Bei der ARGO-Überarbeitung muß ich vor allem zu Anfang des Romans ziemlich rigoros steichen, damit rechtzeitig Zug in die Sache kommt; gerade nach dem monströsen >>>> NULLGRUNDsBeginn ist das nötig. Vieles steht da jetzt noch, das aus der Verlegenheit geschrieben wurde, die Richtung zu finden; und a l s sie gefunden war, habe ich damals (2004/Anfang 2005) versucht, Dichte durch Auffüllung herzustellen. Aber das retardiert, auch die Seitenhiebe auf den Pop durch Zitieren entsprechender Texte lähmen den Lesefluß eher. Das also alles rausnehmen.Problematisch ist des weiteren, daß ich direkt an >>>> BUENOS AIRES anschließe, insbesondere, was die Personage anbelangt; da muß noch eine Lösung gefunden werden, e l e g a n t mitzuerzählen, wer was ist. Und ich muß ein Augenmerk darauf haben, wo sich bereits ganz vorne >>>> E.A.Richter einbauen läßt. Indessen werde ich >>>> diese Liste zwar danebenlegen, aber Punkt für Punkt erst n a c h dem ersten ARGO-Durchgang abarbeiten. Dasselbe gilt für die Arbeitsfußnoten im Text, sowie für die unterdessen 411 Arbeitsnotate. Wenn alles das drinnensteht, bzw. eingearbeitet ist, werd ich die ZF ausdrucken können und dann noch einmal ganz von vorne beginnen mit der Überarbeitung, derjenigen dann zur DF (Dritten Fassung). Die wird wahrscheinlich zur Grundlage des Lektorates werden. Ich sollte im Sommer damit fertigsein.
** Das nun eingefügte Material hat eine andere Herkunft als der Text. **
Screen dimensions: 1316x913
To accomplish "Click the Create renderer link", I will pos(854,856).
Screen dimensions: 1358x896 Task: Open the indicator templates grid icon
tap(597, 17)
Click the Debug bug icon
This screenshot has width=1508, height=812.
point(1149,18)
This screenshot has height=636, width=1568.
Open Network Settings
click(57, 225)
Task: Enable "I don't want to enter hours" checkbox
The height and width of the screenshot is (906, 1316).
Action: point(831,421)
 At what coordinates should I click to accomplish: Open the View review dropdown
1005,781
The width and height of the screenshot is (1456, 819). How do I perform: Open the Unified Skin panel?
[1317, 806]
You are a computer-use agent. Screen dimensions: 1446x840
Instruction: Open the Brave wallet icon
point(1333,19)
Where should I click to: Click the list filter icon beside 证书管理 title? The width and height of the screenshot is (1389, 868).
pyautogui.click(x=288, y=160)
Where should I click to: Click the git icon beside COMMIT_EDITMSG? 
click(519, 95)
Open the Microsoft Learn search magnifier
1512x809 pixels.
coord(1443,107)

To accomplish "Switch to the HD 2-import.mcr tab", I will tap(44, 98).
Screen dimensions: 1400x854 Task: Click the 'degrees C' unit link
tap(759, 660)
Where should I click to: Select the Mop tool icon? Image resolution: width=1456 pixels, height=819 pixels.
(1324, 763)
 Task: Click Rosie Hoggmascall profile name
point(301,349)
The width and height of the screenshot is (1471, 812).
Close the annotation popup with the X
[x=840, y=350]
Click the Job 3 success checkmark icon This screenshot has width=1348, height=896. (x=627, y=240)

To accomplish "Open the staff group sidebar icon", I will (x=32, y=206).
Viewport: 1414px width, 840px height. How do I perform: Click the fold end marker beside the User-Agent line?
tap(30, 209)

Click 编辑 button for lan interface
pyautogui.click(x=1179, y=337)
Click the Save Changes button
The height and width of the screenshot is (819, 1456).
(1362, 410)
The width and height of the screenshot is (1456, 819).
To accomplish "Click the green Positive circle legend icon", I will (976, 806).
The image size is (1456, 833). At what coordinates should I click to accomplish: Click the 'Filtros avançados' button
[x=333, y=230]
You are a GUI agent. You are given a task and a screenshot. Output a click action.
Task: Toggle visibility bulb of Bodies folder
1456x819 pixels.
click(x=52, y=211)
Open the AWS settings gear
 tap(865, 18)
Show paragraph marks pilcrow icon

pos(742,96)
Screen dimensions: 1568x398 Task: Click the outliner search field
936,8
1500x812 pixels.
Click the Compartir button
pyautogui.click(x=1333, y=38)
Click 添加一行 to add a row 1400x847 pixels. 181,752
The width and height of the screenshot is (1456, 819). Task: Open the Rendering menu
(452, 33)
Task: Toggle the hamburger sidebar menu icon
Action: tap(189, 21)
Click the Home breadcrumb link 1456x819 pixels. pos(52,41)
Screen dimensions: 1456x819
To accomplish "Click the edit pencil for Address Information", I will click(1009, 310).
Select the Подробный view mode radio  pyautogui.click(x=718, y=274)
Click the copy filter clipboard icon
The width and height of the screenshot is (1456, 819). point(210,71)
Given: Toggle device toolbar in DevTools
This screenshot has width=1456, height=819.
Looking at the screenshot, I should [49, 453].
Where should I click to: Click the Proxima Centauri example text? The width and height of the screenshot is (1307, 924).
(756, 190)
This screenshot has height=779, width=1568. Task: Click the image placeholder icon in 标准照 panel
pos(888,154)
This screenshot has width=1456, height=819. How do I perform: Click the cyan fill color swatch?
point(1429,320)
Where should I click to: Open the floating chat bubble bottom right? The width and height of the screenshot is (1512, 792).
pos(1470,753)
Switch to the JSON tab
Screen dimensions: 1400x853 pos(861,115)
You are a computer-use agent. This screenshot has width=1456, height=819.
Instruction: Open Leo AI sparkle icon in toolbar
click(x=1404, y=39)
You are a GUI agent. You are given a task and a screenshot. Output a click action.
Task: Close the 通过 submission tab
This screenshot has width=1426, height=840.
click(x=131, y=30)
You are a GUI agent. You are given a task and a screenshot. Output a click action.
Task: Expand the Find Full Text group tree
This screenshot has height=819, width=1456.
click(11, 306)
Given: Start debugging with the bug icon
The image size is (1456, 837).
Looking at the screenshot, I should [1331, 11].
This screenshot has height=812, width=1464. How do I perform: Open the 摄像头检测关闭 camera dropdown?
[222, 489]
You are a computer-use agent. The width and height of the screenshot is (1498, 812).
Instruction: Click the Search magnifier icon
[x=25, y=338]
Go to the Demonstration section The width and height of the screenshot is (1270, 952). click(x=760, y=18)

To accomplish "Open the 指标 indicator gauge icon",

Dann wolln’wa ma’ loslegen.

(Eine furchtbare Forderung von der Dresdner Bank kam noch; es kann sein, daß über die Kündigung des Dispos bei der Postbank Ratenzahlungen nicht eingehalten wurden; ich habe da einfach keine Übersicht mehr; es hindert mich das alles auch an der literarischen Arbeit. Deshalb erwäge ich nunmehr ernsthaft, einen Privatkonkurs zu beantragen. Mir ließe das sieben Jahre Ruhe, einen Kredit bekomme ich eh nicht mehr, und nach den sieben Jahren wären sämtliche Schulden abgegolten. Was ja eine Aussicht ist.
Imgrunde änderte sich dadurch an meiner Lebenslage kaum etwas, es machte alles nur etwas ruhiger. Und im Zweifelsfall stehen vielleicht auch der eine und/oder andere Mäzen bereit: direkt fokussiert auf literarische Vorhaben. Mal sehen. Ärgerlich wäre nur, ‚erwischte’ mich in diesen sieben Jahren ein hochdotierter Literaturpreis; d a s Geld wär dann weg. Aber diese Art Hoffnung kann ich mir eigentlich eh auf die Glatze schmieren.